Lompat ke konten utama

Cara Kerja Search Engine: Crawling, Indexing, dan Ranking

Search engine bekerja melalui penemuan halaman, crawling, indexing, retrieval, dan ranking. Pelajari alurnya serta perubahan yang dibawa AI Search.

Tim Optifya
Ilustrasi alur kerja search engine dari crawling hingga hasil pencarian

Bagaimana Cara Kerja Search Engine?

Search engine bekerja dengan menemukan sumber, mengambil informasi, mengorganisasikannya dalam indeks, lalu memilih hasil yang relevan ketika pengguna melakukan pencarian. Proses ini melibatkan bot, crawling, indexing, retrieval, ranking, dan penyajian hasil.

Sebagian besar proses terjadi sebelum seseorang mengetik query. Search engine telah mengunjungi banyak halaman, membaca informasi yang dapat diakses, dan membangun indeks agar pencarian dapat dijawab dengan cepat.

Menurut Google Search Central, Google Search memiliki tiga tahap besar: crawling, indexing, dan serving. Dalam praktiknya, retrieval serta ranking terjadi ketika sistem memilih informasi dari indeks untuk disajikan kepada pengguna.

💡 Poin Penting
  • Bot menemukan sumber dan crawler mengambil informasi yang dapat diakses.
  • Indexing mengorganisasi informasi agar dapat dicari kembali.
  • Retrieval memilih kandidat, sedangkan ranking menyusun hasil yang dianggap relevan.
  • AI Search menambahkan proses sintesis jawaban, tetapi tetap bergantung pada discovery, indeks, dan pemilihan sumber.

1. Discovery: Mengetahui Sumber yang Ada

Search engine perlu mengetahui sebuah URL sebelum dapat mempertimbangkan isinya. URL baru dapat ditemukan melalui:

  • Link dari halaman yang sudah diketahui.
  • Sitemap yang mencantumkan daftar URL.
  • Pengiriman URL melalui alat tertentu.
  • Sumber atau integrasi lain yang digunakan platform.

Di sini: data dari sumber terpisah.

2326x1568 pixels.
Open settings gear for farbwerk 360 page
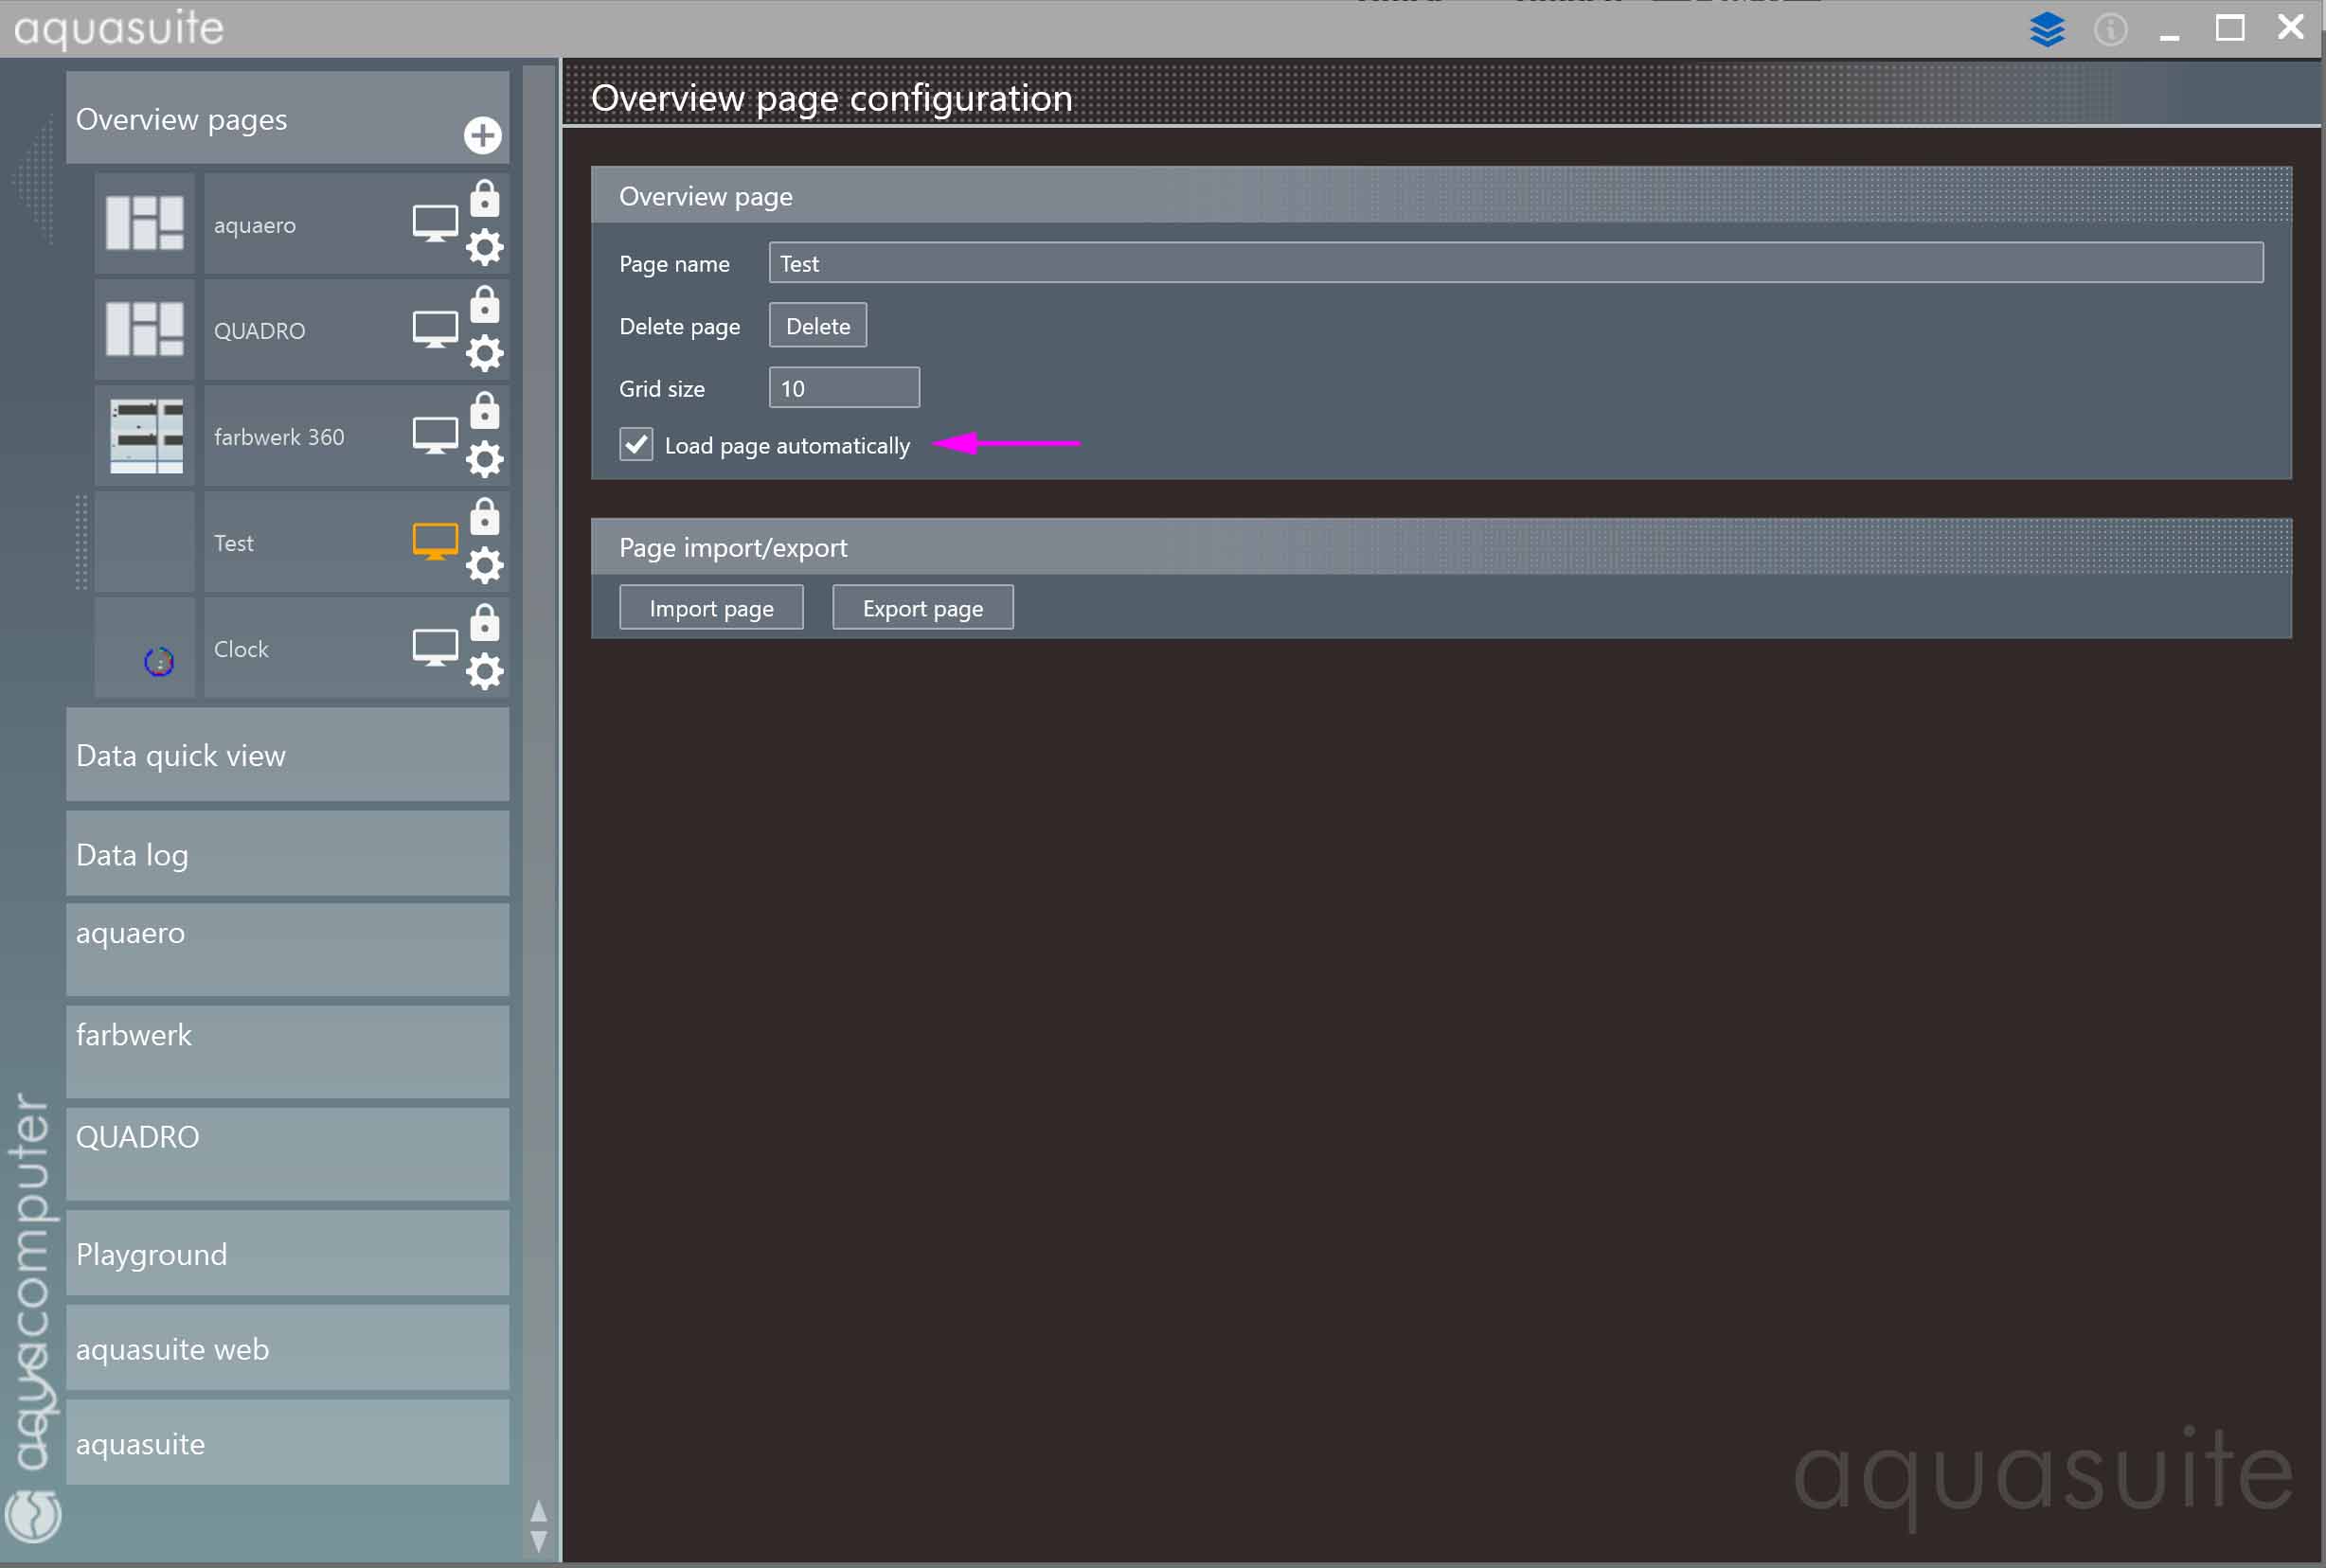(x=484, y=459)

Tidak ada satu daftar pusat yang mencatat seluruh halaman web. Karena itu, hubungan antarhalaman dan struktur website membantu proses discovery.

2. Crawling: Bot Mengunjungi Halaman

Crawling adalah proses ketika perangkat lunak otomatis mengunjungi URL dan mengambil informasi yang tersedia. Perangkat lunak tersebut sering disebut bot, crawler, robot, atau spider.

Google menggunakan Googlebot, sedangkan Bing menggunakan Bingbot. Bot bukan manusia yang membuka browser satu per satu, melainkan sistem otomatis yang mengikuti aturan serta prioritas tertentu.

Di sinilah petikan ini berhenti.